ChatGPT and other bots don't have failed academics and comedians trying to turn people into Nazis, but it does have a similar lack of underlying anything, and that means that unlike a cult with a specific ideology it's always trying to create the next part of the story you most want to hear. We've seen versions of this that go down a conspiracy thriller route, a cyberpunk route, a Christian eschatology route, even a romance route. Like, it's pretty well known that there are 'cult hoppers' who will join a variety of different fringe groups because there's something about being in a fringe group that they're attracted to. But there are also people who will never join scientology, or the branch davidians, or CrossFit, but might sign on with Jonestown or QAnon with the right prompting. LLMs, by virtue of trying to predict the next series of tokens rather than actually having any underlying thoughts, will, on a long enough timeframe, lead people down any rabbit hole they might be inclined to follow, and for a lot of people - even otherwise mentally healthy people - that includes a lot of very dark and dangerous places.
The folks over at futurism are continuing to do their damnedest to spotlight the ongoing mental health crisis being spurred by chatbot sycophants.
I think the real problem this poses for OpenAI is that in order to address it they basically need to back out of their entire sales pitch. Like, these are basically people who fully believe the hype and it pretty clearly is part of sending them down a very bad road.
That's fucking abominable. I was originally going to ask why anyone would bother throwing their slop on Newgrounds of all sites, but given the business model here I think we can be pretty confident they were hoping to use it to advertise.
Also, fully general bullshit detection question no.142 applies: if this turnkey game studio works as well as you claim, why are you selling it to me instead of doing it yourself? (Hint: it's because it doesn't actually work)
I also feel like while it's absolutely true that the whole "we'll make AGI and get a ton of money" narrative was always bullshit (whether or not anyone relevant believed it) it is also another kind of evil. Like, assuming we could reach a sci-fi vision of AGI just as capable as a human being, the primary business case here is literally selling (or rather, licensing out) digital slaves. Like, if they did believe their own hype and weren't grifting their hearts out then they're a whole different class of monster. From an ethical perspective, the grift narrative lets everyone involved be better people.

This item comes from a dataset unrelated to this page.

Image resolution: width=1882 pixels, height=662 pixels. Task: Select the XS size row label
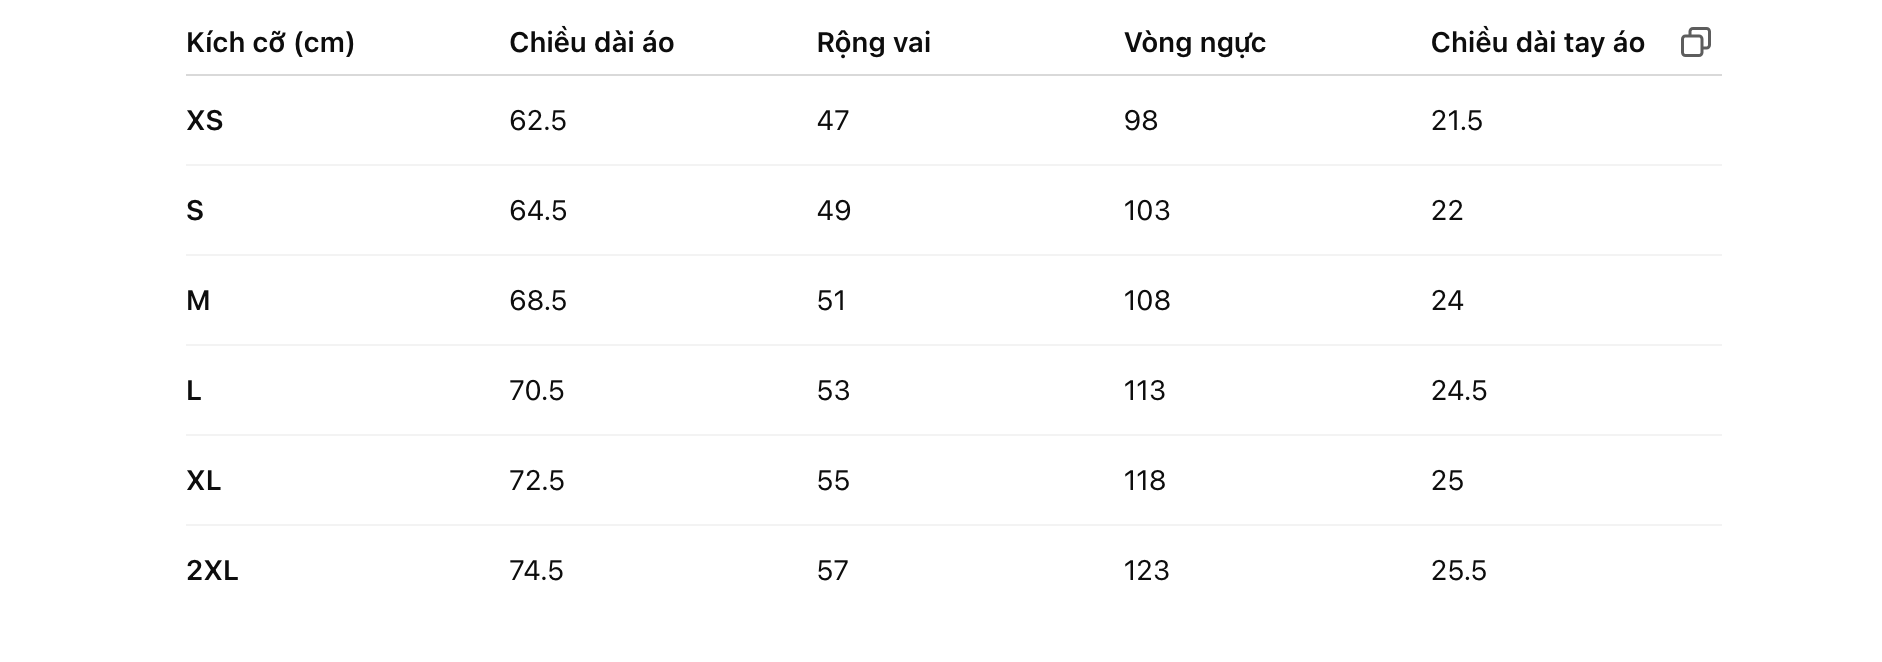click(x=204, y=121)
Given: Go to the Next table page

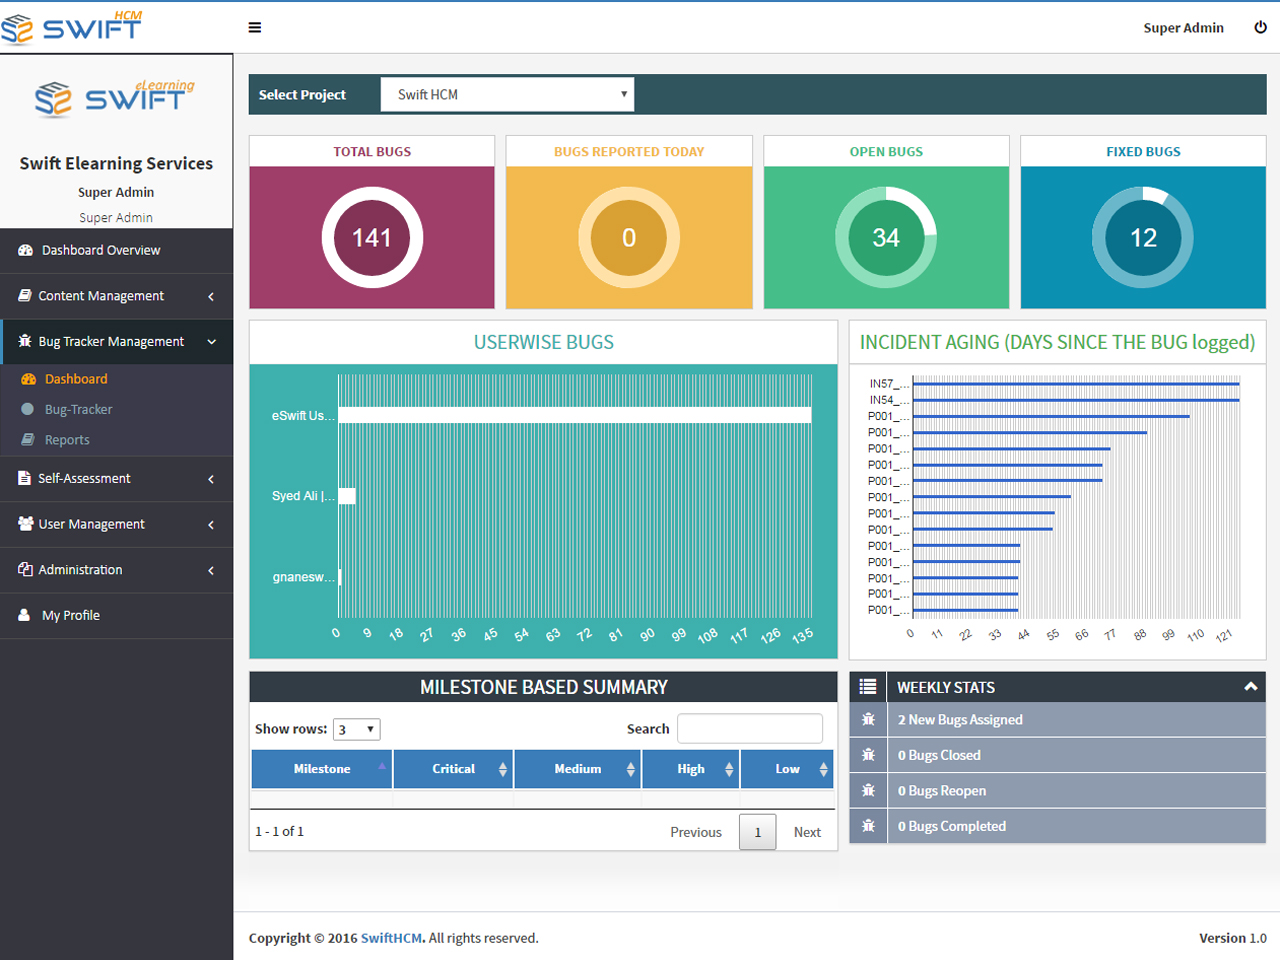Looking at the screenshot, I should click(807, 832).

This ties back into the recurring question of drawing boundaries around "AI" as a concept. Too many people just blithely accept that it's just a specific set of machine learning techniques applied to sufficiently large sets of data. This in spite of the fact that we're several AI "cycles" deep where every 30 years or so (whenever it stops being "retro") some new algorithm or mechanism is definitely going to usher in Terminator II: Judgement Day.
This narrow frame focused on LLMs still allows for some discussion of the problems we're seeing (energy use, training data sourcing, etc) but it cuts off a lot of the wider conversations about the social, political, and economic causes and impacts of outsourcing the business of being human to a computer.